Does it matter tho. Like in general internet, once something is posted, it will not disappear with certainty. We can never be certain that there is a copy of the encrypted password on some log file when we have no visibility into that sytem. Since it is encrypted, it passes the regulation checks.
That is just a UI bug if passwords keep coming back in the cloud/you still see them. Unless there is a system in place that can transparently verify that indeed, the passwords are deleted, does it matter?
The big question here is whether there’s a reproducible way that the opt-in changes. iCloud Keychain has robust end to end encryption but it still needs to inform the user.

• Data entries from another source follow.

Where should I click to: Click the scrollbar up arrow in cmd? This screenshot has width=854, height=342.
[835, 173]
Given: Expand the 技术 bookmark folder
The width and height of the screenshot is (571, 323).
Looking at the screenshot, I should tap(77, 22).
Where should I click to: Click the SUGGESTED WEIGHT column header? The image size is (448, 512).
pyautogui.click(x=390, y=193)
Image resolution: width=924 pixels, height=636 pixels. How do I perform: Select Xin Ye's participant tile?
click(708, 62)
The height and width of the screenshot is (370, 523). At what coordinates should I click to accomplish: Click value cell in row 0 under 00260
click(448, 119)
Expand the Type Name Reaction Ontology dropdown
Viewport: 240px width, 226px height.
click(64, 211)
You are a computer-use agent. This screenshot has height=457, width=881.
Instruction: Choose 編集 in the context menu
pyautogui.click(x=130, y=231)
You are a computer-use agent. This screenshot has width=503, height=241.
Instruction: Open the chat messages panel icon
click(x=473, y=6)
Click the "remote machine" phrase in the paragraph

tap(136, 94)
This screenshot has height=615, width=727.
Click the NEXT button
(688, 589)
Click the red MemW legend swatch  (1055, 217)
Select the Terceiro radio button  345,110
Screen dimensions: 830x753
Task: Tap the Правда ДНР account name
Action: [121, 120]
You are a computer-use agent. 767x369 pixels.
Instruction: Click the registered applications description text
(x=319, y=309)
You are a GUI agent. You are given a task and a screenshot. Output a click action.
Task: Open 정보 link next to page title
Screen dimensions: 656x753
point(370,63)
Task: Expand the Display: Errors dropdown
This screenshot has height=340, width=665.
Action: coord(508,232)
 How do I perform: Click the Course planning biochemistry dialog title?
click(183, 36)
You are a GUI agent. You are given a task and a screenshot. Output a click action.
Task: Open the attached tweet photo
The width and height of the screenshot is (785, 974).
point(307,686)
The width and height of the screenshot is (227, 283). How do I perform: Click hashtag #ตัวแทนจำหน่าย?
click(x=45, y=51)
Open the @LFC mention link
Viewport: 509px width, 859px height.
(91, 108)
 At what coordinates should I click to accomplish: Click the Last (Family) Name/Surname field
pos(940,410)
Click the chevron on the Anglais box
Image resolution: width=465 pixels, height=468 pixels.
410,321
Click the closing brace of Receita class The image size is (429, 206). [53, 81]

And you should also know...
Best practices for password storage use one-way hash functions (like bcrypt, Argon2, or PBKDF2).
That is true if you are running a service that USES passwords. In that case you just need to confirm they match. That is not true if you are running a password manager where the user needs to be able to get their plain text password back out of the system.
https://support.apple.com/en-au/guide/security/secb0694df1a/...
It’s then stored in iCloud as a SQLite file and encrypted as it does for your other synced data.
For example, although I laboriously went through a ton of settings to make it less privacy-invading, I knew, for example, that I was still only one fumbled touch to a piece of glass away from Apple saying, "Oh, hey! I just grabbed all of your photos! Forever!" (Then Apple would say "Thanks!" in a sunny Californian way that normally is not every meaningful, but accidentally takes on meaning in the era of surveillance capitalism and AI training data.)
For tablet, I was using a PocketBook ereader (which works fine airgapped, and is friendly towards DRM-free ebooks, and doesn't need jailbreaking).
For most purposes, Debian Stable on my laptop, and on my GPU server.
They've been mostly reduced to single-use tokens thanks to password change policies.
And they're no better than email verification codes, which can be used to change the password anyway.
Still no proof that there’s no back door, but as far as the system on the surface goes, it does make sense.
>Passwords and Keychain (6): End-to-end
And guess who has the decryption keys…?
And the decryption keys are stored on your devices in the Secure Enclave. Apple doesn’t have the keys on their servers.